There is something excess about the young men who drive motorcycles in
most West Nile districts except Arua, the city. The districts of; Moyo, Koboko and Yumbe take
the day. Firsts, I noticed that at least 8/10 boda-bodas in these districts do
not have driving (side) mirrors at all, we can't even talk of a driving license; second, they are always rushing even if they are
going to a 100-meter destination. Most of them are always chewing something
throughout the day, could this be some sort of drug? The other attribute shared
with their colleagues countrywide is their right-of-way assumption. This kind
of pointless impudence has killed many riders and including their innocent passengers.

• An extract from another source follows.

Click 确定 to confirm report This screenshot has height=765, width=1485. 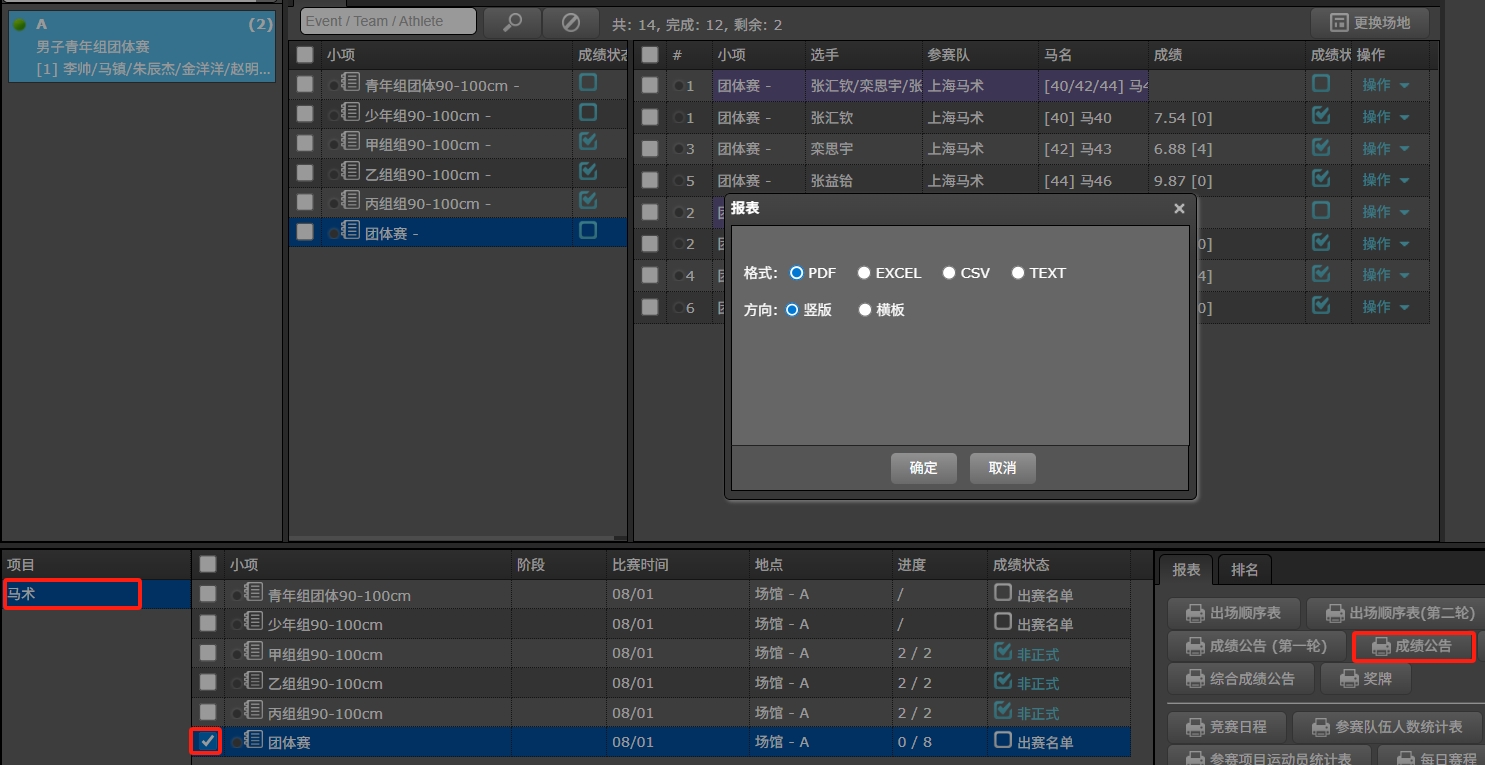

World Health Organization estimates that road traffic accidents in
Uganda account for close to 30% deaths per 100,000 people. Statistics at Mulago
National Referral Hospital confirms that some five (05) to 20 victims of traffic
accidents get admitted on a daily basis and that 41% of these victims are
linked to boda-boda. A study by Makerere University School of Statistics and
Planning established that 32.5% of motorcyclists use alcohol or psychoactive
drugs while on duty; moreover 54.6% of the boda-boda men learnt how to ride
casually through friends or relatives and another 37% taught themselves how to
ride.
There is an urgent need to bring commercial motorcyclists in this
country to order through an intense behavioral change intervention before their
conduct turns into a critical public health phenomenon for the Country.